What is required:
With the pictures omitted, please transcribe exactly the lines beginning at the one that contains "679x724 pixels." and ending with the last line of the records below.

Data for processing:
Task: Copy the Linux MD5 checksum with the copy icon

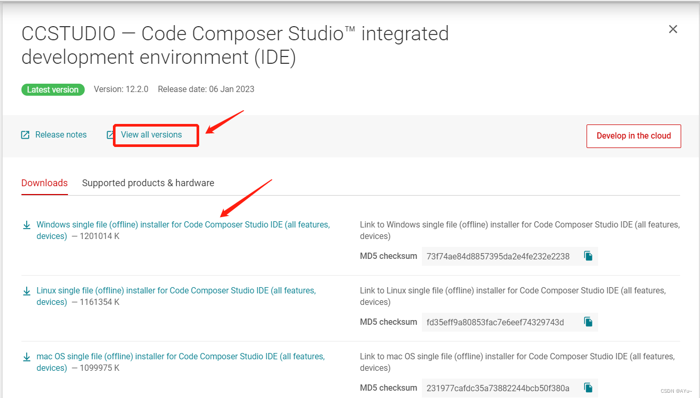Action: (588, 322)
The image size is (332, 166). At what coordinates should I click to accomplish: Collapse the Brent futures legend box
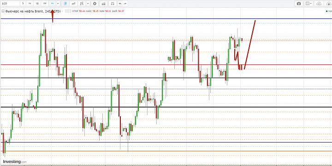[x=3, y=11]
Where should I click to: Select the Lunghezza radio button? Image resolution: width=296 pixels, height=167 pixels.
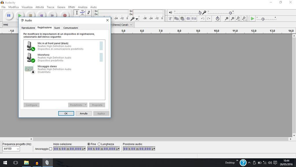click(x=99, y=144)
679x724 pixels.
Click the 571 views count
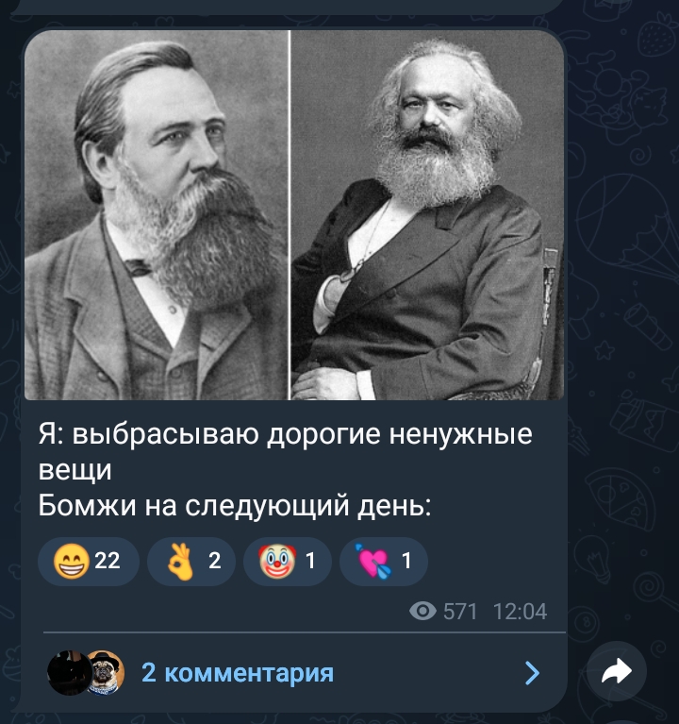460,612
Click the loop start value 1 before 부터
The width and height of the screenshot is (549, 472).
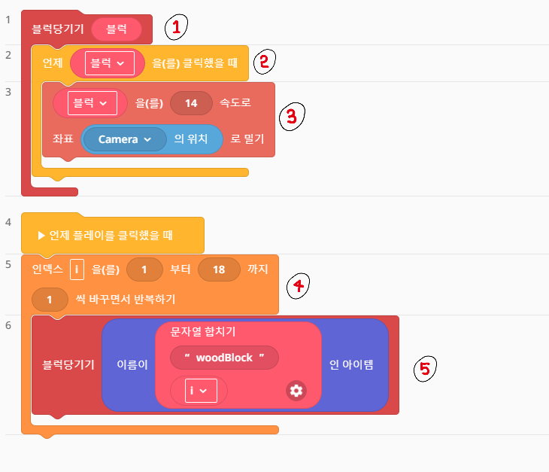[x=146, y=269]
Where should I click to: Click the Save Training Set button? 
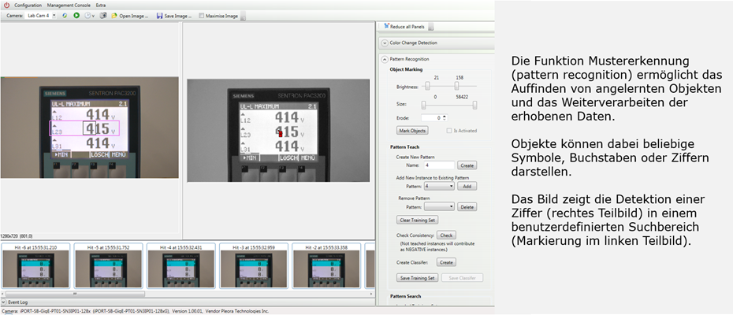click(419, 277)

Task result:
679x724 pixels.
Click the 571 views count
460,612
Click the loop start value 1 before 부터
The width and height of the screenshot is (549, 472).
[x=146, y=269]
Where should I click to: Click the Save Training Set button? 
click(419, 277)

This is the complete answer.